Morel ôta sa veste, la mit sur les pieds de sa femme, et resta le torse nu. Le malheureux n’avait pas de chemise.

– Mais tu vas geler, Morel!

– Tout à l’heure, si j’ai trop froid, je reprendrai ma veste un moment.

– Pauvre homme!… ah! tu as bien raison, le ciel n’est pas juste. Qu’est-ce que nous avons fait pour être si malheureux, tandis que d’autres…?

– Chacun a ses peines, les grands comme les petits.

– Oui, mais les grands ont des peines qui ne leur creusent pas l’estomac et qui ne les font pas grelotter. Tiens, quand je pense qu’avec le prix d’un de ces diamants que tu polis nous aurions de quoi vivre dans l’aisance, nous et nos enfants, ça révolte. Et à quoi ça leur sert-il, ces diamants?

– S’il n’y avait qu’à dire: à quoi ça sert-il aux autres? on irait loin. C’est comme si tu disais: à quoi ça sert-il à ce monsieur, que Mme Pipelet appelle le commandant, d’avoir loué et meublé le premier étage de cette maison, où il ne vient jamais? À quoi ça lui sert-il d’avoir là de bons matelas, de bonnes couvertures, puisqu’il loge ailleurs?

– C’est bien vrai. Il y aurait là de quoi nipper pour longtemps plus d’un pauvre ménage comme le nôtre… sans compter que tous les jours Mme Pipelet fait du feu pour empêcher ses meubles d’être abîmés par l’humidité. Tant de bonne chaleur perdue, tandis que nous et nos enfants nous gelons! Mais tu me diras à ça: nous ne sommes pas des meubles. Oh! ces riches, c’est si dur!

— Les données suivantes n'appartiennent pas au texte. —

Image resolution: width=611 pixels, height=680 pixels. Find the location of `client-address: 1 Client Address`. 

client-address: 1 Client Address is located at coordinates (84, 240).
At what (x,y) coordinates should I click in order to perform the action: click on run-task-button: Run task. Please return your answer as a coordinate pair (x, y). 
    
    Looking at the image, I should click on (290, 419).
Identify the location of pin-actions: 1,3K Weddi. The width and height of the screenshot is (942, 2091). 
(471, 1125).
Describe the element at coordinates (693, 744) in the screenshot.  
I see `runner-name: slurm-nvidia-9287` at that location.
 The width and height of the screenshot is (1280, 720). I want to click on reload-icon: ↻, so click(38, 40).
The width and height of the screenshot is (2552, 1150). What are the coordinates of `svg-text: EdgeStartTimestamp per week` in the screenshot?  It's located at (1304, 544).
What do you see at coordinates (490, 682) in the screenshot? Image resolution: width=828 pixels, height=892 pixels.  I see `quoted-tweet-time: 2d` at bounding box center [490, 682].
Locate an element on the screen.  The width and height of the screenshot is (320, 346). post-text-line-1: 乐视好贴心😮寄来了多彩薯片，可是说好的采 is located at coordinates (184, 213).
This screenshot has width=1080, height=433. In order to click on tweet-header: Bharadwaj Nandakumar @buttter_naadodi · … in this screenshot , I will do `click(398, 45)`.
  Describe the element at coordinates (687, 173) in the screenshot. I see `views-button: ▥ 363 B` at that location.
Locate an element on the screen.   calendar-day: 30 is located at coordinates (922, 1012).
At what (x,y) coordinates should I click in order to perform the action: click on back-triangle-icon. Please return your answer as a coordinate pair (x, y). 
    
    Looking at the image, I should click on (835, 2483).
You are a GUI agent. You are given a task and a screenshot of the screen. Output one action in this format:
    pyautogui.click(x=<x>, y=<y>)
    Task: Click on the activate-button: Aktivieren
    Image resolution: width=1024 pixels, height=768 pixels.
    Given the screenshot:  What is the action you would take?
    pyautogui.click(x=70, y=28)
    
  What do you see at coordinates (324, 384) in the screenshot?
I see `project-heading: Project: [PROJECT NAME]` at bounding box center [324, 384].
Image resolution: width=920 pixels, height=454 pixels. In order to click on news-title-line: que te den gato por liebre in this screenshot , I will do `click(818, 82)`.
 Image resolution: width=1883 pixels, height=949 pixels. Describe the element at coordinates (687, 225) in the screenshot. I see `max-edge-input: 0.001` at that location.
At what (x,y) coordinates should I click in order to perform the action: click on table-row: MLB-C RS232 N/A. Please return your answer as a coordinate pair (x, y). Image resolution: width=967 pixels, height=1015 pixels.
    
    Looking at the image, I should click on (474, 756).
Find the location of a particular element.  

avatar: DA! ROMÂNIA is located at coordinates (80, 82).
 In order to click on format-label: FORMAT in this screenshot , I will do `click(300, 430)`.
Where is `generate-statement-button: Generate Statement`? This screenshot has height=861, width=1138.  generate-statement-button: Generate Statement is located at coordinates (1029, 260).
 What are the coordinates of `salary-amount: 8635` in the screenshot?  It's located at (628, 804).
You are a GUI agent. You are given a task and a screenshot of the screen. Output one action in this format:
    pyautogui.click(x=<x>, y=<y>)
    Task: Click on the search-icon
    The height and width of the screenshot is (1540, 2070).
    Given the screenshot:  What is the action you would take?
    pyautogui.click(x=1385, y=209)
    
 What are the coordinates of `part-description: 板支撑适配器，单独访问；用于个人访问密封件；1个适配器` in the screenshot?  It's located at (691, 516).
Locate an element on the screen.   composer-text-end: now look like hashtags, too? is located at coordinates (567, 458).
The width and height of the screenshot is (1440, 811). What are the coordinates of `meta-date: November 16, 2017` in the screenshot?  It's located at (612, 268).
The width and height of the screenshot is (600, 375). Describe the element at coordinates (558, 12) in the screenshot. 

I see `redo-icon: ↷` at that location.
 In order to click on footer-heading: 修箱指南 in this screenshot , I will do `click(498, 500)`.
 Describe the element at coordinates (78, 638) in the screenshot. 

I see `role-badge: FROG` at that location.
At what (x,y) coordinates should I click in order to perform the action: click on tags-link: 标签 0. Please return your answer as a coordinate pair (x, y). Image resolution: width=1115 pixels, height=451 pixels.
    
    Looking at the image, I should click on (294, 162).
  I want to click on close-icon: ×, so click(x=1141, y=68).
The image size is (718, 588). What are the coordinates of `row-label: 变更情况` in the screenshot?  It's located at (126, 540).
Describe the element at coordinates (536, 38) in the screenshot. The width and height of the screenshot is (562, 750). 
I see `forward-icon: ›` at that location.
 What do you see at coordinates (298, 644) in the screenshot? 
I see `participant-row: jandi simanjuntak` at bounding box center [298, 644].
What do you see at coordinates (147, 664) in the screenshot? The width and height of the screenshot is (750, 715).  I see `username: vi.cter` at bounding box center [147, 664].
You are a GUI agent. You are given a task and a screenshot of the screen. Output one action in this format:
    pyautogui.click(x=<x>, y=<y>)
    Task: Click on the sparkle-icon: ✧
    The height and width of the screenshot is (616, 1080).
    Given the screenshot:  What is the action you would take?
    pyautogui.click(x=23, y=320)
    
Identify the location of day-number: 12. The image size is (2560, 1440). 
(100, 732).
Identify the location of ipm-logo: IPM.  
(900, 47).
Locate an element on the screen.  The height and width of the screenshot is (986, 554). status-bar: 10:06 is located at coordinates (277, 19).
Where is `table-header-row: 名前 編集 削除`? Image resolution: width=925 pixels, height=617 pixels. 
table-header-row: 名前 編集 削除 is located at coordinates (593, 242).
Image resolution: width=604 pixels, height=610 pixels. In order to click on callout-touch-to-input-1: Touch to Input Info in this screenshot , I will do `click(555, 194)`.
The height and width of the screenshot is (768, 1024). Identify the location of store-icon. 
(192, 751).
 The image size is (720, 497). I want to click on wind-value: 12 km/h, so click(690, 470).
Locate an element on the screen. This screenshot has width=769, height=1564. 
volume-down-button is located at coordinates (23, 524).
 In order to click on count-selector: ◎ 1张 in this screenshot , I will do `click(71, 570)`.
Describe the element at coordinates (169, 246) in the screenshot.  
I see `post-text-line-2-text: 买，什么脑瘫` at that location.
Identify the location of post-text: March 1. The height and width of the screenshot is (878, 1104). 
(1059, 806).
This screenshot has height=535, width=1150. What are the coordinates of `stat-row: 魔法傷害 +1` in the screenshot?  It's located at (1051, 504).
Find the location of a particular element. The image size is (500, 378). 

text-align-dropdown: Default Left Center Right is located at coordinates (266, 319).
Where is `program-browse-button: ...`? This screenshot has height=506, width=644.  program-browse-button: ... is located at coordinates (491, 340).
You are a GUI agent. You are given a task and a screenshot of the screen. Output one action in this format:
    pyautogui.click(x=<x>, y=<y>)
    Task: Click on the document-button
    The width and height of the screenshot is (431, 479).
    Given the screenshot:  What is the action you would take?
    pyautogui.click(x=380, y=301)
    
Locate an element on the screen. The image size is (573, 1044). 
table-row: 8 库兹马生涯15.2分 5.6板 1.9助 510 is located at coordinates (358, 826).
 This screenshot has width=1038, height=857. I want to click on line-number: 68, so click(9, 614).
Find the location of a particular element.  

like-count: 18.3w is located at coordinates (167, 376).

– Pas plus durs que d’autres, Madeleine. Mais ils ne savent pas, vois-tu, ce que c’est que la misère. Ça naît heureux, ça vit heureux, ça meurt heureux: à propos de quoi veux-tu que ça pense à nous? Et puis, je te dis… ils ne savent pas… Comment se feraient-ils une idée des privations des autres? Ont-ils grand-faim, grande est leur joie, ils n’en dînent que mieux. Fait-il grand froid, tant mieux, ils appellent ça une belle gelée: c’est tout simple; s’ils sortent à pied, ils rentrent ensuite au coin d’un bon foyer, et la froidure leur fait trouver le feu meilleur; ils ne peuvent donc pas nous plaindre beaucoup, puisqu’à eux la faim et le froid leur tournent à plaisir. Ils ne savent pas, vois-tu, ils ne savent pas!… À leur place nous ferions comme eux.

– Les pauvres gens sont donc meilleurs qu’eux tous, puisqu’ils s’entraident! Cette bonne petite Mlle Rigolette, qui nous a si souvent veillés, moi ou les enfants, pendant nos maladies, a emmené hier Jérôme et Pierre pour partager son souper. Et son souper, ça n’est guère; une tasse de lait et du pain. À son âge on a bon appétit; bien sûr elle se sera privée.

– Pauvre fille! Oui, elle est bien bonne. Et pourquoi? parce qu’elle connaît la peine. Et, comme je dis toujours: si les riches savaient! Si les riches savaient!

– Et cette petite dame qui est venue avant-hier, d’un air effaré, nous demander si nous avions besoin de quelque chose, maintenant elle sait, celle-là, ce que c’est que des malheureux… eh bien! elle n’est pas revenue.